Dysphagia and odynophagia are common symptoms, with swelling and airway obstruction occurring less frequently. Dehydration, malnutrition, and weight loss are common in severely affected patients without a secondary means of alimentation. Treatment is symptomatic. Appropriate hydration, in addition to the use of salivary substitutes and sucralfate, is recommended acutely. Salivary flow may be increased chronically with cholinergic drugs such as pilocarpine. Mouthwashes containing combinations of carafate, aluminum hydroxide, diphenhydramine, and nystatin can be useful for symptomatic relief. Superinfections with bacteria or fungi such as candida are common and should be managed accordingly. Oral or systemic glucocorticords may provide short-term relief of symptoms in severe manifestations of radiation pharyngitis.

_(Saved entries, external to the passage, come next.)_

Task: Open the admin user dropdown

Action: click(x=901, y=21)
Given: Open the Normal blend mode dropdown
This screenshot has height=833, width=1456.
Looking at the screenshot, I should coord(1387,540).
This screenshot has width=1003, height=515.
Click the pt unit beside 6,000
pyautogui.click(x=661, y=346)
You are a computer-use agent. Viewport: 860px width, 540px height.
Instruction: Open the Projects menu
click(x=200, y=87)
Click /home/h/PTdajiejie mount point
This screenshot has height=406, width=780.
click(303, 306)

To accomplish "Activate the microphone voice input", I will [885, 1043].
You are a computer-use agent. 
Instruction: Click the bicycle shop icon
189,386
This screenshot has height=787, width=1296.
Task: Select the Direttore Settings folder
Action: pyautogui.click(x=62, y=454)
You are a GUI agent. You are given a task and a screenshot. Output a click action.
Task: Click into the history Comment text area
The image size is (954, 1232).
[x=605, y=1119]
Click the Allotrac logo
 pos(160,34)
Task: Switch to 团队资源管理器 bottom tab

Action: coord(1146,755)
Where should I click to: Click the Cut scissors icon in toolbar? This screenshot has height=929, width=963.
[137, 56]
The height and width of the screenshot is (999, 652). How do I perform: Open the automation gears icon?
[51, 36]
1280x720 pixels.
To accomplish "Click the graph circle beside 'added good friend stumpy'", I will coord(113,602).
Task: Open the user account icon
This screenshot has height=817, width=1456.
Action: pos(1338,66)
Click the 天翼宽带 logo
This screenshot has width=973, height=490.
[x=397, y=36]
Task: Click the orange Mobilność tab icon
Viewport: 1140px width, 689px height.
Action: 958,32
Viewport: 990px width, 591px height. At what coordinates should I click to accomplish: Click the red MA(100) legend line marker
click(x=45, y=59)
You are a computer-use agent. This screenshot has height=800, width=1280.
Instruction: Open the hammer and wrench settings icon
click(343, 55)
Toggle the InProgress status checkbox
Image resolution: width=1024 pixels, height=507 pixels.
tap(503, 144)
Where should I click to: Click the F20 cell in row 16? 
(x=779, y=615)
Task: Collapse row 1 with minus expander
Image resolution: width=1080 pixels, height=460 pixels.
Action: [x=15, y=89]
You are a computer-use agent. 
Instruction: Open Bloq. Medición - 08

The prognosis for symptom resolution is guarded at best, although improvement of symptoms up to one year following treatment is common. Predicting those who will experience severe symptoms from those with milder manifestations is not possible. The term "radiation recall" has been used to describe the return of symptoms in post-radiation-therapy patients who are undergoing chemotherapy. Its etiology is unknown and its treatment is similar to that of acute radiation therapy.

Periodic Fever, Aphthous Stomatitis, Pharyngitis, and Cervical Adenitis. The symptom complex of periodic fever, aphthous stomatitis, pharyngitis, and cervical adenitis (PFAPA) is a rare but well-described cause of recurrent pharyngitis and adenotonsillitis. Intermittent high-grade fevers up to 40°C are common; these last for three to five days and recur every 26 to 30 days. It affects young children in their first decade of life, without ethnic predilection. Its etiology is not yet understood and the diagnosis is made clinically. Most patients will have a rise in IgD titers at the time of presentation. Treatment is symptomatic. Glucocorticoids are used to control intermittent fevers, aphthous ulcers, and lymphadenopathy at the onset of presentation. Tonsillectomy has been therapeutic in a small number of patients. Cimetidine, acetaminophen, ibuprofen, antibiotics, aspirin, acyclovir, and colchicines have all been used with variable success in a small number of patients (11). The disease is self-limiting and the prognosis is excellent.